What you need to do >>
Word for word, give again the line holding "[Share on Twitter] (56, 675)" and each line after it to the end of the listing below.

Provided data >>
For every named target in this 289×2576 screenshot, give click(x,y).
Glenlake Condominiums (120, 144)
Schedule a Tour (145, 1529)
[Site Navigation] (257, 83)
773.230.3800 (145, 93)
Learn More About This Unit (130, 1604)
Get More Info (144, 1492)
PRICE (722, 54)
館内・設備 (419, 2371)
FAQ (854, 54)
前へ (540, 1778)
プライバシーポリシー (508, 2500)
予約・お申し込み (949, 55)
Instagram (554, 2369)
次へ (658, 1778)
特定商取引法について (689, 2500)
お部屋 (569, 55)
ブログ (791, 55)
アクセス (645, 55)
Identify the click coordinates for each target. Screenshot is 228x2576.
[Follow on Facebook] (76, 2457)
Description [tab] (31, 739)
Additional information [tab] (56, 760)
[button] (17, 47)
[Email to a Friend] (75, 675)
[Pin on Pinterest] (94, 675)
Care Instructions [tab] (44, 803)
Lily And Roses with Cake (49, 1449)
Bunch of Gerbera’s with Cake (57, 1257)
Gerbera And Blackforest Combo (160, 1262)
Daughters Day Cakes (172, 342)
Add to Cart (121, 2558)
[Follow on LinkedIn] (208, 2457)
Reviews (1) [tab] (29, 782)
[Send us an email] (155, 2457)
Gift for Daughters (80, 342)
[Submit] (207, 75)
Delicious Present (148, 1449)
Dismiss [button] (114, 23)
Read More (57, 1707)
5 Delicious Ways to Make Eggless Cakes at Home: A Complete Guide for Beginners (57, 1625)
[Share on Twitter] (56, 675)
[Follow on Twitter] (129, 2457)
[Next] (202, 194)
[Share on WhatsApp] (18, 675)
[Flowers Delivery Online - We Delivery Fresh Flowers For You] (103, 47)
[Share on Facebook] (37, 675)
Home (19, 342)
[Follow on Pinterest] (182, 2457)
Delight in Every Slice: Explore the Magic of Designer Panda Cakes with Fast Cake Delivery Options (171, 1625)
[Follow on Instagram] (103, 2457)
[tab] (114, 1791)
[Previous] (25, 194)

Result for this task >>
[Share on Twitter] (56, 675)
[Follow on Twitter] (129, 2457)
[Next] (202, 194)
[Share on WhatsApp] (18, 675)
[Flowers Delivery Online - We Delivery Fresh Flowers For You] (103, 47)
[Share on Facebook] (37, 675)
Home (19, 342)
[Follow on Pinterest] (182, 2457)
Delight in Every Slice: Explore the Magic of Designer Panda Cakes with Fast Cake Delivery Options (171, 1625)
[Follow on Instagram] (103, 2457)
[tab] (114, 1791)
[Previous] (25, 194)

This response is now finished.